- Directions for this task -
How many lines in the records below contain the word "agent"? Answer with the number alone.

*** Records to process ***

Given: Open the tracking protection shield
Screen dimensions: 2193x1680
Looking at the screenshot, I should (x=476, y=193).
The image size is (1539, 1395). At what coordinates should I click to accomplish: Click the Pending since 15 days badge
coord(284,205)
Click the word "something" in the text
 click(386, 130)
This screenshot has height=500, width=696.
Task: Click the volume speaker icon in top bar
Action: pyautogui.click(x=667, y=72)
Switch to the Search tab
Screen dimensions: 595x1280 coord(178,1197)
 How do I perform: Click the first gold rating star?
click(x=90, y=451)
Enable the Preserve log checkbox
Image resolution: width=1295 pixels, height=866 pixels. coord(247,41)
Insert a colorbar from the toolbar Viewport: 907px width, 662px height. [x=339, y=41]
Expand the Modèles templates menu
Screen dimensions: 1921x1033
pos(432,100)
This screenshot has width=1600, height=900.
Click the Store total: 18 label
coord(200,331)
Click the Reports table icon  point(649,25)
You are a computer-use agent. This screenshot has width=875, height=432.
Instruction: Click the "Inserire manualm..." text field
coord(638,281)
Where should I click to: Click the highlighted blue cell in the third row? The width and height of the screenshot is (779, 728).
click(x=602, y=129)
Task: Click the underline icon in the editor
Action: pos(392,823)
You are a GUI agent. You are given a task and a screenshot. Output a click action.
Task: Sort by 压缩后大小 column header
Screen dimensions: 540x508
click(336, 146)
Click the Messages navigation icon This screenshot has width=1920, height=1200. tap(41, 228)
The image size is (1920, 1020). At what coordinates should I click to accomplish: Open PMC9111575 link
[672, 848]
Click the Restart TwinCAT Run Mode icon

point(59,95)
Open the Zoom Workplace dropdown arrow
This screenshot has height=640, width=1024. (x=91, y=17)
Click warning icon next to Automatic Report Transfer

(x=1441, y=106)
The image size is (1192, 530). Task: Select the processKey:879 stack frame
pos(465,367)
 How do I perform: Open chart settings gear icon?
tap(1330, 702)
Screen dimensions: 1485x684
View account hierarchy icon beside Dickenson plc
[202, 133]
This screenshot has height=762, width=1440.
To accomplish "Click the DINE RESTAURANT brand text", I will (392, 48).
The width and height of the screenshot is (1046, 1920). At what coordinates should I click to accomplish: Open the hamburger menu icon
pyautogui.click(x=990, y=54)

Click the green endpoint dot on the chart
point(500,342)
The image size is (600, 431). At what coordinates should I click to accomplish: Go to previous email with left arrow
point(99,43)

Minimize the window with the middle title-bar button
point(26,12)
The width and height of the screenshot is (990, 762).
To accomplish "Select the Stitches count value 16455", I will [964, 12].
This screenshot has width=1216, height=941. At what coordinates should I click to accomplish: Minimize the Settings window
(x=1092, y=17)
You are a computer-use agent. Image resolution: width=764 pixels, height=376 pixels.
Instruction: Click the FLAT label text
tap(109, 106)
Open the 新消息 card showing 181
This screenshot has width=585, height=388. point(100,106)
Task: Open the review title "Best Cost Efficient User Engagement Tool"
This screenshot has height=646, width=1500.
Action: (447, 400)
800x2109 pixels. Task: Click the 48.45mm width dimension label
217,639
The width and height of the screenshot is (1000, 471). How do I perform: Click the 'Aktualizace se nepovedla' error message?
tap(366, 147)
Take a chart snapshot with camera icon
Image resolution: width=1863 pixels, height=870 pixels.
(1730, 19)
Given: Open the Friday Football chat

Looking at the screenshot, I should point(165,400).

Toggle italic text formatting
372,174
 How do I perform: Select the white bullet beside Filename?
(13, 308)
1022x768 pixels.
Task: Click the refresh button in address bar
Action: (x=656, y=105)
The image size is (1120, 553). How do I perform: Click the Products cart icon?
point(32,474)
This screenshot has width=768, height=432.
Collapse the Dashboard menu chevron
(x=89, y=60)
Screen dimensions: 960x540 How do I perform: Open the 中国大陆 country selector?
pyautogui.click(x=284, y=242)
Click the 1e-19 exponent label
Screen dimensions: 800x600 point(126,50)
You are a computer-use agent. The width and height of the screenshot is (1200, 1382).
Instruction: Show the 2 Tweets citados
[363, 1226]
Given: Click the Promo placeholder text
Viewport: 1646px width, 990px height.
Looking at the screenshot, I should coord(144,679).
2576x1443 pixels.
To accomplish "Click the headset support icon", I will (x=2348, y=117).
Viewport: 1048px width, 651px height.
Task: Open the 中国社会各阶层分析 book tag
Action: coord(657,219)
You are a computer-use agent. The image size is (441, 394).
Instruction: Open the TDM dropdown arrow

*** End of Records to process ***

- Finished task -
5